ROSDep will take care of the major things

rosdep install -q -y -r --from-paths src --ignore-src

Also released in Melodic / Dashing to the ROS build farm to install debians.

Run your catkin build procedure of choice.

You can run via roslaunch slam_toolbox online_sync.launch

Etc

NanoFlann!

In order to do some operations quickly for continued mapping and localization, I make liberal use of NanoFlann (shout out!).

Brief incursion into snaps

Snap are completely isolated containerized packages that one can run through the Canonical organization on a large number of Linux distributions. They’re similar to Docker containers but it doesn’t share the kernel or any of the libraries, and rather has everything internal as essentially a seperate partitioned operating system based on Ubuntu Core.

We package up slam toolbox in this way for a nice multiple-on speed up in execution from a couple of pretty nuanced reasons in this particular project, but generally speaking you shouldn’t expect a speedup from a snap.
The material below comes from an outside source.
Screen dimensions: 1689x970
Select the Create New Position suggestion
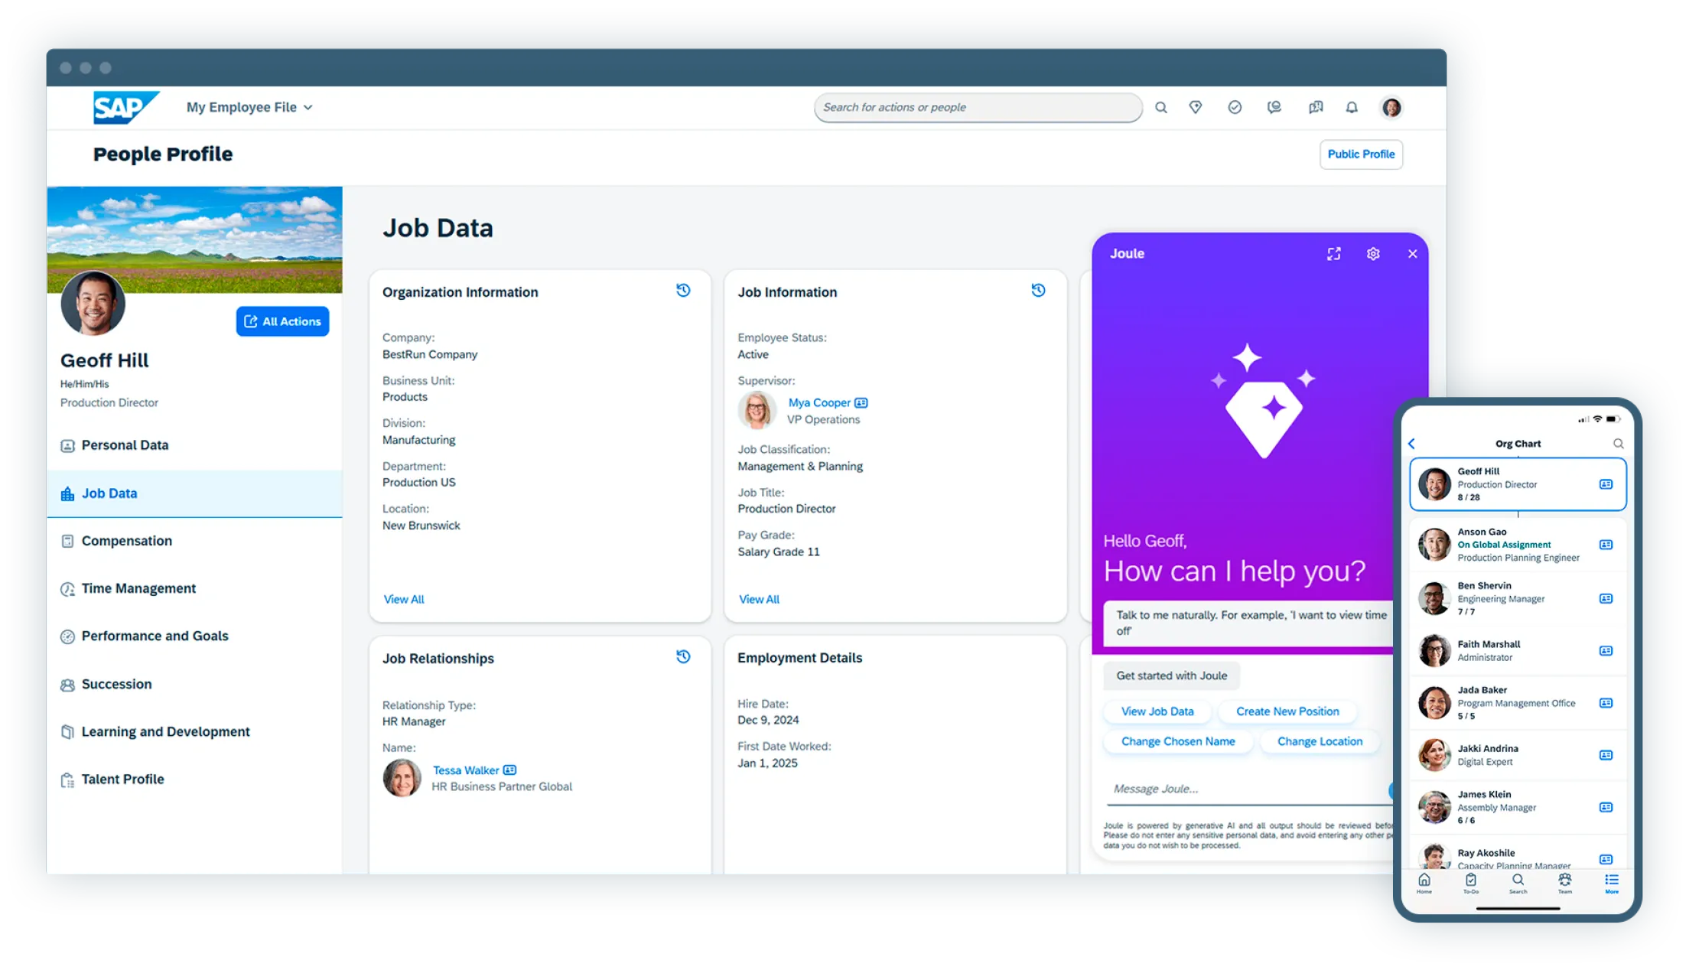(1287, 711)
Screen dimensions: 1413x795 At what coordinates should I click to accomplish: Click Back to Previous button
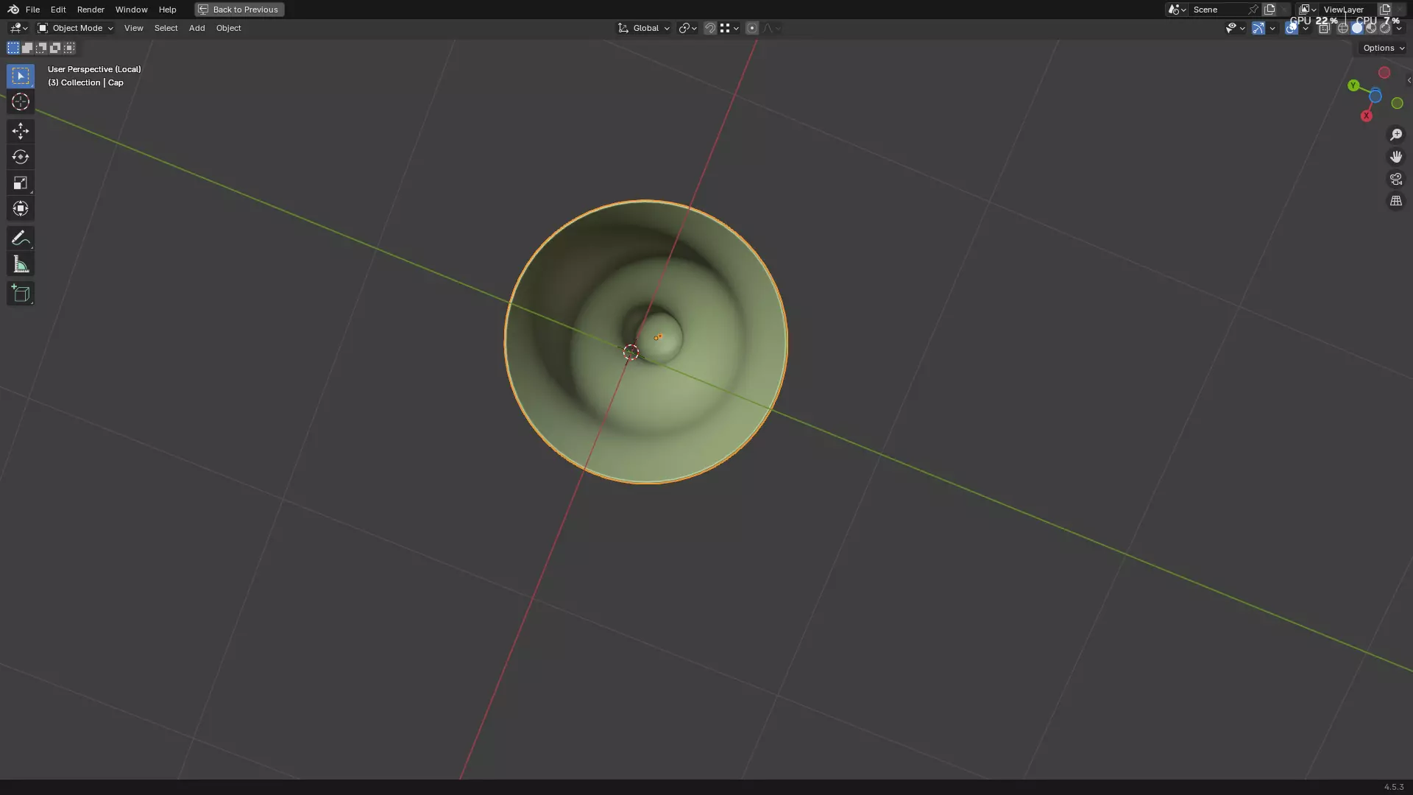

There’s a generate snap script in the snap directory to create a snap.

Since Snaps are totally isolated and there’s no override flags like in Docker, there’s only a couple of fixed directories that both the snap and the host system can write and read from, including SNAP_COMMON (usually in /var/snap/[snap name]/common). Therefore, this is the place that if you’re serializing and deserializing maps, you need to have them accessible to that directory.

You can optionally store all your serialized maps there, move maps there as needed, take maps from there after serialization, or do my favorite option and link the directories with ln to where ever you normally store your maps and you’re wanting to dump your serialized map files.

Example of ln:

#           Source                           Linked
sudo ln -s /home/steve/maps/serialized_map/ /var/snap/slam-toolbox/common

and then all you have to do when you specify a map to use is set the filename to slam-toolbox/map_name and it should work no matter if you’re running in a snap, docker, or on bare metal. The -s makes a symbol link so rather than /var/snap/slam-toolbox/common/* containing the maps, /var/snap/slam-toolbox/common/serialized_map/* will. By default on bare metal, the maps will be saved in .ros

More Gifs!

map_image

If someone from iRobot can use this to tell me my Roomba serial number by correlating to its maps, I’ll buy them lunch and probably try to hire them.